I wonder if, for your use case, do you also need to remove entries at some point (e.g. garbage collection)? For Apache Jackrabbit Oak we use content-addressable storage as well, with garbage collection. We currently don’t use an approximate data structure.
I just read through the paper and was a bit confused by the Assigning Step. Is B supposed to be initialized with zeros or random values at that point? In the Construction Step, it seems to still be uninitialized when assign() is called with it.
I have not checked the paper recently, but it actually does not matter. You can start with a table that has garbage in it since all that matters is that XOR be the value you desire and each time you just change one slot. The construction does not need to be deterministic. You have a lot of freedom.
(Having read the paper)
I’m curious, what is the reason for h_0, h_1 and h_2 mapping to non-overlapping intervals of |B|?
Is it simply to make sure h_0(x), h_1(x), h_2(x), have three distinct values? Or is there some property of the random graph that it wouldn’t have if each hash function had the full range of |B| but otherwise avoided duplicates?
(Probably I can find the answer if I follow the Botelho cite).
There is obviously the problem that you are going to get a very small number of collisions if you don’t restrict the hash values, but I do not think that it is the primary concern. My expectation is that you are going to get a higher failure probability without the constraints.
I was thinking of a collision-free hash scheme. E.g. with h_0′(x) in 0..|B-3|, h_1′(x) in 0..|B-2| and h_2′(x) in 0..|B-1|. h_1′(x) and h_0′(x)+h_1′(x) mod |B-1| would be two distinct values in 0..|B-2|. Similarly, adding h_2′(x) to those, mod |B|, gives a hashed triple with no duplicates.
Having now skimmed the Botelho paper, I think their proof depends on the graph being 3-partite. It’s not clear to me, yet, whether the same property (whatever it is that makes the failure probability small) would hold without it being 3-partite, but still collision-free.
And if that were true, I wonder if it would lead to a reduction of the 1.23 factor.
I expect that the answer is negative. You will need a higher (worse) ratio.
But it is not hard to test it out!
Some initial experiments suggest a collision-free triplet hash may be a very very slight improvement over the tripartite hash.
It seems to reduce the number of average number of attempts needed to find a suitable graph. But the reduction (if it really exists) is so slight as to not be worth the effort, maybe 1%. And this doesn’t extrapolate to a similar reduction in the capacity expansion factor.
Specifically, I ran five experiments, each with 10K trials on 1K keys. In 4 of the 5 the triplet hash reduced avg attempts (e.g. from 1.116 to 1.105). In the fifth experiment it increased avg by about 0.1%.
Obviously that’s not a thorough experiment. For one thing, the reduction is so small that it could be within the variance for 10K trials. Still, getting a “win” on 4 of 5 attempts seems promising.

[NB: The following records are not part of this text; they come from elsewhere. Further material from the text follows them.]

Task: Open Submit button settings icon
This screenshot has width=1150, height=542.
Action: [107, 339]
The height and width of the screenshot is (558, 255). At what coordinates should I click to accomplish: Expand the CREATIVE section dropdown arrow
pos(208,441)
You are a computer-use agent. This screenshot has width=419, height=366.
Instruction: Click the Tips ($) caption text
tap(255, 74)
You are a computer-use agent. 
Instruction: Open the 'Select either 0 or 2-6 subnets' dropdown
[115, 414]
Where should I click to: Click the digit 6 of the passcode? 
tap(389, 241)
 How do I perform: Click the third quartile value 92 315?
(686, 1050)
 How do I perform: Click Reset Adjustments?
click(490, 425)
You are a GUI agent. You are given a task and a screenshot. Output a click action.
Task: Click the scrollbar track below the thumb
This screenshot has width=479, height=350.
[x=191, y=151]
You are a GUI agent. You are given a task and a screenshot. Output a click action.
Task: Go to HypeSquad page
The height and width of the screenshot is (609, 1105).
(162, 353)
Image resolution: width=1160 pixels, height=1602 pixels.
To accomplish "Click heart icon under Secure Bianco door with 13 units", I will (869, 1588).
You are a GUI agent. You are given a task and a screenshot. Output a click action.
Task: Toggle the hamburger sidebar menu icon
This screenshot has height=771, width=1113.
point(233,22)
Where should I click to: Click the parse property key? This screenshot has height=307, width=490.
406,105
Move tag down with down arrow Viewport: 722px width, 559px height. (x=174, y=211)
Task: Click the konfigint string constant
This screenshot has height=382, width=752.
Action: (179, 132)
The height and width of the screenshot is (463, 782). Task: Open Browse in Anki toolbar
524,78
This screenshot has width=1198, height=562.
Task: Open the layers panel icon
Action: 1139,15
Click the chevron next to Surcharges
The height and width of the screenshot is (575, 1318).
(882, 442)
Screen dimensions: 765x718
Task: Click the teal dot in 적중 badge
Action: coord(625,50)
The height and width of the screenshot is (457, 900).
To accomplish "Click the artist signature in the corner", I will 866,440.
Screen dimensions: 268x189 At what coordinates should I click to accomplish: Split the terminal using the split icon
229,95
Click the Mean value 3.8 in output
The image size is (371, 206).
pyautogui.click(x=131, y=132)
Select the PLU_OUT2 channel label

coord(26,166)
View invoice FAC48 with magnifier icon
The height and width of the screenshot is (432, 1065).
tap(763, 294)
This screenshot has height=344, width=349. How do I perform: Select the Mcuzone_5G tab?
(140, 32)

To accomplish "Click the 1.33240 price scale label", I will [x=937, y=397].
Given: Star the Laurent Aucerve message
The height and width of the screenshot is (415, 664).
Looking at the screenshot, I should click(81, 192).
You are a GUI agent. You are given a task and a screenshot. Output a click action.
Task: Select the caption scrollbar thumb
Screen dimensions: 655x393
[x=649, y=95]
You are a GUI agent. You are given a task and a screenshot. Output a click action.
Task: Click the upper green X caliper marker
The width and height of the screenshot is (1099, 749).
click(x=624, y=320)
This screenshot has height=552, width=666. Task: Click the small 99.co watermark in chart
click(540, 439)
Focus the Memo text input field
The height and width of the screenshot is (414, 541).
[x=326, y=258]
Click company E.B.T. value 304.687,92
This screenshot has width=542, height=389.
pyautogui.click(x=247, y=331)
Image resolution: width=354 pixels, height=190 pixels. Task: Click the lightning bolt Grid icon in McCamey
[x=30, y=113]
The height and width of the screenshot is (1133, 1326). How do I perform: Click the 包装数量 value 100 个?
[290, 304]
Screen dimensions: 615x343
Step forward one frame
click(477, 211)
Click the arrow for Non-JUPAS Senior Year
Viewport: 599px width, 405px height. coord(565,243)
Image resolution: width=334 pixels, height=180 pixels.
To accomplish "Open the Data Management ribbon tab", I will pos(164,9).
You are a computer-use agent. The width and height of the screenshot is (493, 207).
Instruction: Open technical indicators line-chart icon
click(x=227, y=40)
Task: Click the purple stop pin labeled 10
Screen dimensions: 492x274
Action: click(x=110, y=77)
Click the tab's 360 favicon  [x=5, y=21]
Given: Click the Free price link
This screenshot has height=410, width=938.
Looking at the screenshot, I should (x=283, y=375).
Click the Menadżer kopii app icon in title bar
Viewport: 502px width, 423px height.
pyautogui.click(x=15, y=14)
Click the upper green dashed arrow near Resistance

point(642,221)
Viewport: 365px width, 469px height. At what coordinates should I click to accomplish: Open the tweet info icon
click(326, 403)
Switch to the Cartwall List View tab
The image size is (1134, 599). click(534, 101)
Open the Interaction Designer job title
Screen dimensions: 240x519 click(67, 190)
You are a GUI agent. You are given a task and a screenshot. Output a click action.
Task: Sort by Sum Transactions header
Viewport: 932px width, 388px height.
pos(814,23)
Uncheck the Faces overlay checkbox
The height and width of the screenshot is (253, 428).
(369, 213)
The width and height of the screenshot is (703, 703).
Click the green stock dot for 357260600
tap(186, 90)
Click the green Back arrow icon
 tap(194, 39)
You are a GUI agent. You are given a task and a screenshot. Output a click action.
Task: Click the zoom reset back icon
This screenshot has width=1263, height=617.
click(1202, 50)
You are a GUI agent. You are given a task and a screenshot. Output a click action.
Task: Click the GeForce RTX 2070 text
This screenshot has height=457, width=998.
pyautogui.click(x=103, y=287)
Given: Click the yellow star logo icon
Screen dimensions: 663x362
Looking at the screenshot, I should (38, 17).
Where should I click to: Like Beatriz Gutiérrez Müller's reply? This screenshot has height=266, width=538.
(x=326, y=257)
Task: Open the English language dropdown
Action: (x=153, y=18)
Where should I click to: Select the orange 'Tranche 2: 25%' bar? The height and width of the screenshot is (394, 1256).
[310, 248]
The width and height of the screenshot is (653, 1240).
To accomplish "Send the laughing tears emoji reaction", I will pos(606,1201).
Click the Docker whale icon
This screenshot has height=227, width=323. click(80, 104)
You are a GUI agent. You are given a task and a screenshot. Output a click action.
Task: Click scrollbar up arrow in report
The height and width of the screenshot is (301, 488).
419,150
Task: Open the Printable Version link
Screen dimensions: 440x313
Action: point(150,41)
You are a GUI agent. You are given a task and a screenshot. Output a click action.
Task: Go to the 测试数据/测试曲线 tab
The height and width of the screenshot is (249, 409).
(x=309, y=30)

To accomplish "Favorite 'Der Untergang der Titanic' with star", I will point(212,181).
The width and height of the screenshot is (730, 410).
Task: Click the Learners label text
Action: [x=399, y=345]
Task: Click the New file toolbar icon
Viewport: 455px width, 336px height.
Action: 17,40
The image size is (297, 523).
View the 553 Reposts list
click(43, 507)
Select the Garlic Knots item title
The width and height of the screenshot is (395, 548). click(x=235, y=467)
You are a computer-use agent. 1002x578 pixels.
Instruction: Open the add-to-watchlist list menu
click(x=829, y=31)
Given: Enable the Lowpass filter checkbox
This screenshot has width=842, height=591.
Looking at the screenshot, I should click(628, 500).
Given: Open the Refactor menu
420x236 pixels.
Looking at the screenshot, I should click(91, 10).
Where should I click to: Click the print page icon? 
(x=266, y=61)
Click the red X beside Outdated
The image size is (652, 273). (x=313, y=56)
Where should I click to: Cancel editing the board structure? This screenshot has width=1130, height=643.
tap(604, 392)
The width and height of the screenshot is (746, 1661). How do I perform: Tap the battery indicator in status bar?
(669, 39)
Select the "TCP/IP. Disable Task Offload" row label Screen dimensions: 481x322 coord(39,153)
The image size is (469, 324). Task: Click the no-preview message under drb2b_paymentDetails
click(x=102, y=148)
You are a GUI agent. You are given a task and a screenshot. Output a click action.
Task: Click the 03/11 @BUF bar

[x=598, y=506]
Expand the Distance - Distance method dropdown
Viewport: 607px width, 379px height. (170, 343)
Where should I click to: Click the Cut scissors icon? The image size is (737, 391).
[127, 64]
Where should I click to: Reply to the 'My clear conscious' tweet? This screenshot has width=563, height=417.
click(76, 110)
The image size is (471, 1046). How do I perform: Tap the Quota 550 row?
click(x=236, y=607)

I then tried to see if it would allow reduction of that 1.23. But I quickly discovered (as you probably already know) how sensitive the process is to changes in that factor. Reducing that will obviously raise the avg number of attempts. My hope was that changing that to, say, 1.22 might make the new hash scheme comparable to the tripartite hash with 1.23. But that small change raises the avg attempts by about 10% (for both hash schemes). At that point I inferred that I might only get a reduction to something like 1.229 at best, and I gave up.
P.S. my earlier description of the collision-free triplet hash was wrong in some details, but probably demonstrates the concept.